It’s almost poetic that the loudest voices now decrying Britain’s immigration numbers are the same ones who fought hardest for Brexit. Nigel Farage and the Reform Party have spent the last few weeks raging about what they call the “Boris wave” – the rise in immigration following our exit from the European Union. But their outrage misses a fundamental truth that too few people grasped at the time: when we were in the EU, we actually had a far better handle on migration than we do now.
The irony is thick enough to spread on toast. Leaving the EU was sold to voters as a way of “taking back control” of our borders. Yet the numbers tell a different story. Net migration has soared since Brexit, with arrivals from much further afield than before. The government’s points-based system – designed to attract “skilled workers” from anywhere in the world – has created a stickier, less flexible kind of migration. It’s not that people are suddenly flooding in; it’s that they’re staying.
Before Brexit, much of the movement between the UK and the continent was short-term and cyclical. The EU’s free movement system wasn’t a one-way ticket for “them” to come here – it was a revolving door. Poles, Spaniards, Romanians and others came to Britain for a few years to work in bars, kitchens, construction sites and care homes, then often went home again. Meanwhile, we exported our own form of economic migration: retirees chasing the sun to Spain and Portugal, propped up by generous pensions and property windfalls from homes that cost them next to nothing decades ago.
It was, in many ways, a symbiotic relationship. We got bar staff, waiters, plumbers and electricians who filled vital gaps in our workforce. They got a higher wage for a few years’ graft. And we got to bask in their countries’ hospitality when our leathery-skinned pensioners retired to the Costa del Sol, where they happily spent their British pensions and bolstered local economies. Everyone won.

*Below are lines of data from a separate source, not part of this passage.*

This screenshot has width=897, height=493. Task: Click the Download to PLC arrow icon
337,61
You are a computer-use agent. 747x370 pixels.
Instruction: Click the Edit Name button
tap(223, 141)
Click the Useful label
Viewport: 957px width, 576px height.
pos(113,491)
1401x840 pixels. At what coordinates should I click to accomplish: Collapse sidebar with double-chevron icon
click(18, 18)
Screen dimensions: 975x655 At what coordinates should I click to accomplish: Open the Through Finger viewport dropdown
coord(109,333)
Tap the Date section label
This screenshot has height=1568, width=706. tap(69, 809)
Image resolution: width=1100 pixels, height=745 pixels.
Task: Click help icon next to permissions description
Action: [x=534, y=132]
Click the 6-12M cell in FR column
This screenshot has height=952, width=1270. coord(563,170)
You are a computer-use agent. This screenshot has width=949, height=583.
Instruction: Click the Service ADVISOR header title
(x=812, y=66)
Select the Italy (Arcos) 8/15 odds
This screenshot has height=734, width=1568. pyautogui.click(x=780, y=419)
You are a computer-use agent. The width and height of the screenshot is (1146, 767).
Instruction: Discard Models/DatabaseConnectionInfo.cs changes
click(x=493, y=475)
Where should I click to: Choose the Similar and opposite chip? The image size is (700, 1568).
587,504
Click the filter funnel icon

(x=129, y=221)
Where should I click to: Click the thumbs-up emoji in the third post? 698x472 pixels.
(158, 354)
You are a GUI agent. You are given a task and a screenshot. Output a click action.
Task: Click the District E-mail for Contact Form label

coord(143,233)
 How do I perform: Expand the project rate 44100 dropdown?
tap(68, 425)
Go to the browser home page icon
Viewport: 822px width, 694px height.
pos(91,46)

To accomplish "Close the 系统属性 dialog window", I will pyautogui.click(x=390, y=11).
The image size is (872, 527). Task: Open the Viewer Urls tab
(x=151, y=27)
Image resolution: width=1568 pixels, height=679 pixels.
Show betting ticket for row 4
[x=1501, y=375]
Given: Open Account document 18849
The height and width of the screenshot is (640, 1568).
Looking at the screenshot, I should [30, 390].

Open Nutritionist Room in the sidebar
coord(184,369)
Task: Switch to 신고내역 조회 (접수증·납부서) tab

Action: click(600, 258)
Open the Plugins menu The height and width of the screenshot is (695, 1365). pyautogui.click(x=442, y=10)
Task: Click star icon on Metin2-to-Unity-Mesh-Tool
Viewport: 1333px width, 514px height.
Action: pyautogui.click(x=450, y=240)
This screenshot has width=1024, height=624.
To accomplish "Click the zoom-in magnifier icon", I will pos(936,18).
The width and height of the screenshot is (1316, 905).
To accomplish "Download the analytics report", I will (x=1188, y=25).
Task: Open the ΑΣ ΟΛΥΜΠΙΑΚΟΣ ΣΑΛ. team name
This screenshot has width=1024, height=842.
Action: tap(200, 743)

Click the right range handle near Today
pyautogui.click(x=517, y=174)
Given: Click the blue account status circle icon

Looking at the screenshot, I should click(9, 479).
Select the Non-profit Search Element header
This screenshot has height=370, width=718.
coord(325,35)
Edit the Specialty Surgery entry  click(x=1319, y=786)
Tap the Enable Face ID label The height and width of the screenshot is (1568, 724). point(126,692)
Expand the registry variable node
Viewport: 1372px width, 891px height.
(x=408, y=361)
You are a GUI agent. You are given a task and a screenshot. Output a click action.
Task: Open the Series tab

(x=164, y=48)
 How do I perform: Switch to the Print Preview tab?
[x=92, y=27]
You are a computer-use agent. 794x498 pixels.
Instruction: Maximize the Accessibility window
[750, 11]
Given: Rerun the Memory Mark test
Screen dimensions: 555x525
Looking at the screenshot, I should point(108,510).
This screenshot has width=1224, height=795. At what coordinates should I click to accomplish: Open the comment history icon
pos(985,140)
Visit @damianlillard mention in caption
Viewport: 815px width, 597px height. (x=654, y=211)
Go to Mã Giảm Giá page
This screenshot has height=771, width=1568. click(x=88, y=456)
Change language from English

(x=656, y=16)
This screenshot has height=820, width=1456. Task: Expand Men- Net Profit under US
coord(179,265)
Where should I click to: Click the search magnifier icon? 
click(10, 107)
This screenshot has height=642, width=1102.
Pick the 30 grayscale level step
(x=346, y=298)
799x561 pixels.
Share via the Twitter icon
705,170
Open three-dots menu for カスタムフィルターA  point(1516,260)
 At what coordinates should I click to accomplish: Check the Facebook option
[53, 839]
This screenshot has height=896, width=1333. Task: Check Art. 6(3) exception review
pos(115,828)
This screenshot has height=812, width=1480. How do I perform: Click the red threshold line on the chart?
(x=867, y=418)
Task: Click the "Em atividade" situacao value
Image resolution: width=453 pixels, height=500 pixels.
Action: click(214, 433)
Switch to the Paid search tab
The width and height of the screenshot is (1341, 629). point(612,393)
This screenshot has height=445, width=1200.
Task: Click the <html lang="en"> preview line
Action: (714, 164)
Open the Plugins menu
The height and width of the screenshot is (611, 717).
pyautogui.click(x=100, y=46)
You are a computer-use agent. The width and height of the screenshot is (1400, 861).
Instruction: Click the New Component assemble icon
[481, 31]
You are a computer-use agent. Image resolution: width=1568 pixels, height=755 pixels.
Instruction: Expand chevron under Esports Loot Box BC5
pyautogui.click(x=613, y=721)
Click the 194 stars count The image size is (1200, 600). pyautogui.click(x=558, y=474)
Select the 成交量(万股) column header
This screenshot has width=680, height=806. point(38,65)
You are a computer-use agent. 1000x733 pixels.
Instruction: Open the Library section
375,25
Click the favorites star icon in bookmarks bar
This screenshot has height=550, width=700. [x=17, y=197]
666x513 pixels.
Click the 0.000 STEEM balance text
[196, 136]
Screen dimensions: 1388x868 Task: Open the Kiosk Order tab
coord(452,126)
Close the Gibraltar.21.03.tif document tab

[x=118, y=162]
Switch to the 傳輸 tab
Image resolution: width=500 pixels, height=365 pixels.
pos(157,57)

But that nuance was lost amid the hysteria of the referendum campaign. EU migration was painted as uncontrolled and permanent, when in reality it was fluid and self-regulating. The proximity of the continent meant people could – and did – move back and forth with relative ease. That’s not true when your migration policy pivots toward countries thousands of miles away.
Immigration from further afield, by its nature, tends to be more permanent. If you’ve uprooted your life from Nigeria, India or the Philippines, you’re not likely to come for six months and go home again. You’ll bring your family, put down roots, and make a long-term commitment to a new country. That’s not a bad thing in itself – but it’s a different kind of migration, and one that’s far less responsive to economic shifts.
The Brexit promise was that we’d replace EU migration with a “smarter” global system that met the country’s needs. Instead, we’ve created a more rigid model that’s harder to control in practice. Employers are still desperate for workers, but the government’s visa rules make short-term labour expensive and bureaucratic. Sectors like hospitality and agriculture – once sustained by flexible European workers – are now struggling to cope.
So when Farage rails against the latest migration figures, he’s railing against a monster of his own making. The EU didn’t impose uncontrolled immigration on us; it offered a framework that reflected geography, economics and reality. It let people move when there was work and return home when there wasn’t. That’s control – just not the sort that fits neatly on a campaign bus.
Now we’ve swapped a system that worked for one that doesn’t, all in the name of sovereignty. The result? Higher immigration, not less. Fewer tools to manage it, not more. And the belated realisation, whispered even among some Brexiteers, that we once had a better grip on the very thing they swore to fix.